<<<<

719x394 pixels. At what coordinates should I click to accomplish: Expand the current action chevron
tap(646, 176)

>>>>
<<<<

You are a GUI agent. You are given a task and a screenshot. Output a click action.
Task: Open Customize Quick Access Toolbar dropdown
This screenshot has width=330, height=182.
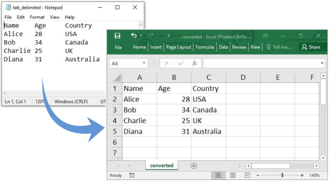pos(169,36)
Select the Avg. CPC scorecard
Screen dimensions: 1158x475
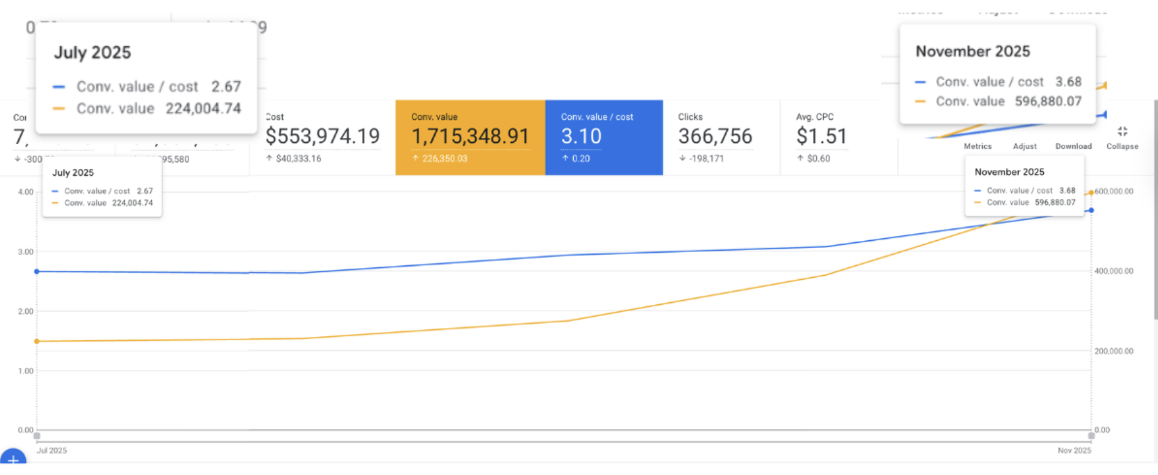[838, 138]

>>>>
<<<<

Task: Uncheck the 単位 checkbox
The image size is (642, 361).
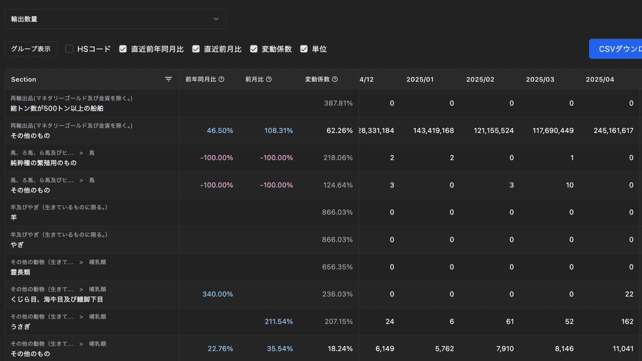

>>>>

**YOUR TASK:**
Above are the records; print exactly the lines from the line with "Task: Uncheck the 単位 checkbox" to the line with "The image size is (642, 361).", including both, and nothing else.

**RESULT OF THE TASK:**
Task: Uncheck the 単位 checkbox
The image size is (642, 361).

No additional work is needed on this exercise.